Octavo Misterio de la Prosperidad

Los deudores y el acreedor

• Lc. 7:40-47

Entonces respondiendo Jesús le dijo: Simón, una cosa tengo que decirte. Y él le dijo: Di, Maestro. Un acreedor tenía dos deudores: el uno le debía quinientos denarios, y el otro cincuenta: Y no teniendo ellos de qué pagar, perdonó a ambos. Di, pues, ¿cuál de éstos le amará más? Y respondiendo Simón, dijo: Pienso que aquél al cual perdonó más. Y él le dijo: Rectamente has juzgado. Y vuelto a la mujer, dijo a Simón: ¿ves esta mujer? Entré en tu casa, no diste agua para mis pies; mas ésta ha regado mis pies con lágrimas, y los ha limpiado con los cabellos. No me diste beso, mas ésta, desde que entré, no ha cesado de besar mis pies. No ungiste mi cabeza con óleo; más ésta ha ungido con ungüento mis pies. Por lo cual te digo que sus muchos pecados son perdonados, porque amó mucho; mas al que se perdona poco, poco ama.

 

Noveno Misterio de la Prosperidad

El buen samaritano

• Lc. 10:25-37

Se levantó un legista, y dijo para ponerle a prueba: «Maestro, ¿que he de hacer para tener en herencia vida eterna?» Él le dijo: « ¿Qué está escrito en la Ley? ¿Cómo lees?» Respondió: «Amarás al Señor tu Dios con todo tu corazón, con toda tu alma, con todas tus fuerzas y con toda tu mente; y a tu prójimo como a ti mismo». Díjole entonces: «Bien has respondido. Haz eso y vivirás». Pero él, queriendo justificarse, dijo a Jesús: «Y ¿quién es mi prójimo?» Jesús respondió: «Bajaba un hombre de Jerusalén a Jericó, y cayó en manos de salteadores, que, después de despojarle y golpearle, se fueron dejándole medio muerto.

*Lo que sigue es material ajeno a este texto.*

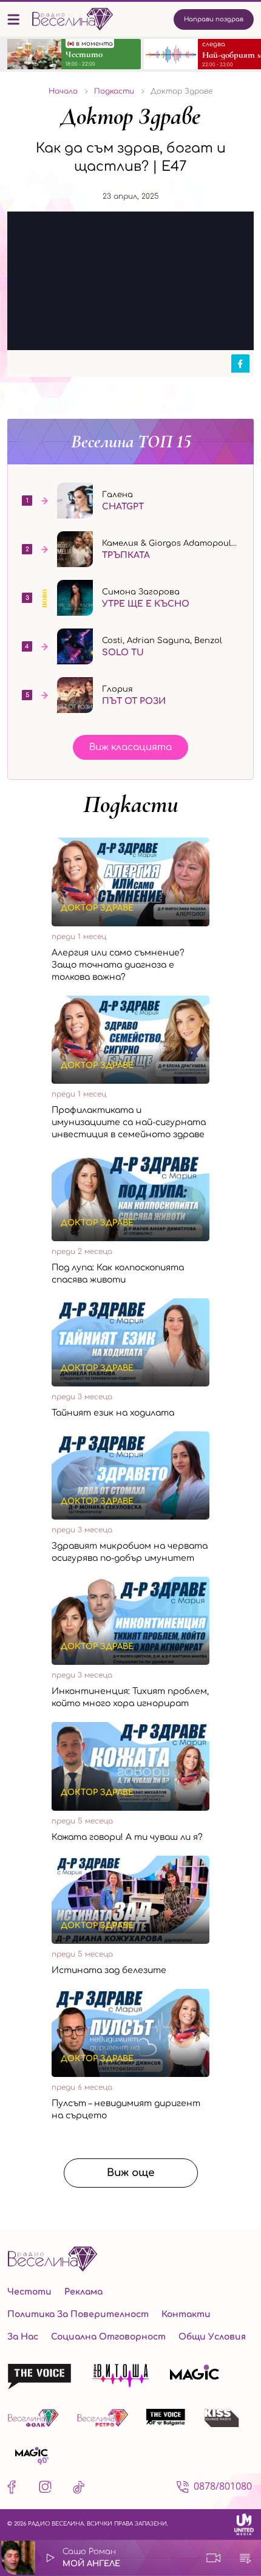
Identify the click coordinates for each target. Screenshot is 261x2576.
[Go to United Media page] (244, 2524)
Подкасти (130, 804)
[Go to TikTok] (78, 2489)
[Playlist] (245, 2558)
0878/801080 (223, 2486)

Casualmente, bajaba por aquel camino un sacerdote y, al verle, dio un rodeo. De igual modo, un levita que pasaba por aquel sitio le vio y dio un rodeo. Pero un samaritano que iba de camino llegó junto a él, y al verle tuvo compasión; y, acercándose, vendó sus heridas, echando en ellas aceite y vino; y montándole sobre su propia cabalgadura, le llevó a una posada y cuidó de él. Al día siguiente, sacando dos denarios, se los dio al posadero y dijo: "Cuida de él y, si gastas algo más, te lo pagaré cuando vuelva." ¿Quién de estos tres te parece que fue prójimo del que cayó en manos de los salteadores?» Él dijo: «El que practicó la misericordia con él». Jesús le dijo: «Vete y haz tú lo mismo».